### Activity
All lines at or after the one containing "货盘信息 (144, 269)", up to the last line of the material, must be repeated exactly, and no others.

───── Material to process ─────

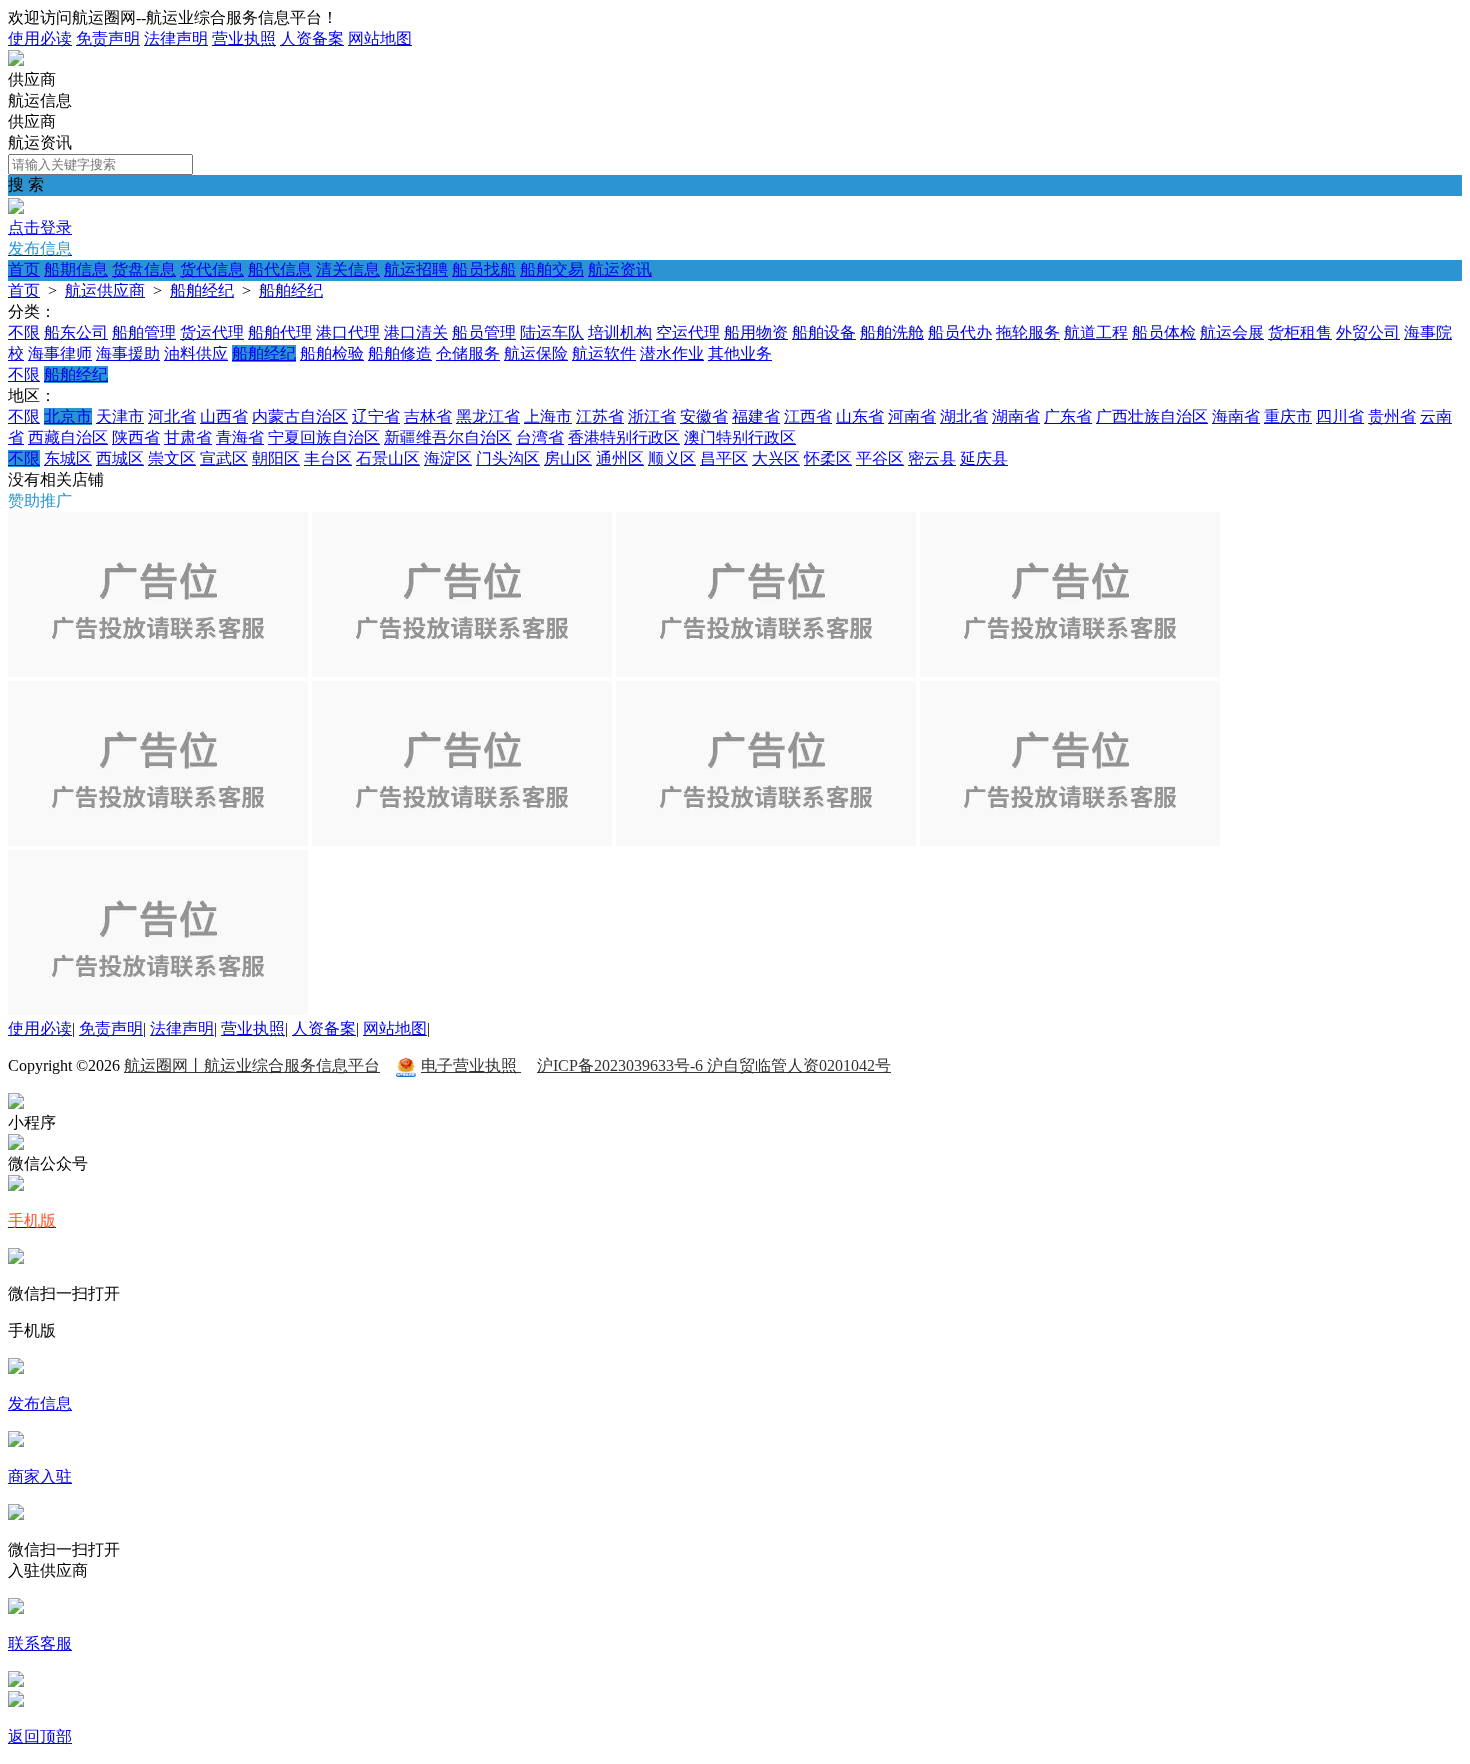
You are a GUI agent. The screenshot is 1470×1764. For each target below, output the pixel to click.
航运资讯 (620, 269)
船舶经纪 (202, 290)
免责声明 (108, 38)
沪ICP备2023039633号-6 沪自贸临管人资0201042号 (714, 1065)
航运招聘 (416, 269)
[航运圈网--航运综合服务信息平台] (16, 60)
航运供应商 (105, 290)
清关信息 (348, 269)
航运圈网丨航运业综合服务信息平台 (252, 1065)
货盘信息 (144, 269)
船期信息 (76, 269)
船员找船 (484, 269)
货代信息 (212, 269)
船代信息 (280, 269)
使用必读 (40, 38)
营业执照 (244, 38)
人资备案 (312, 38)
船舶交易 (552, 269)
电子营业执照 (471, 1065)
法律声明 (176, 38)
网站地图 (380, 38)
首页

─────

### Response box
货盘信息 (144, 269)
船期信息 (76, 269)
船员找船 (484, 269)
货代信息 (212, 269)
船代信息 (280, 269)
使用必读 (40, 38)
营业执照 (244, 38)
人资备案 (312, 38)
船舶交易 (552, 269)
电子营业执照 (471, 1065)
法律声明 (176, 38)
网站地图 (380, 38)
首页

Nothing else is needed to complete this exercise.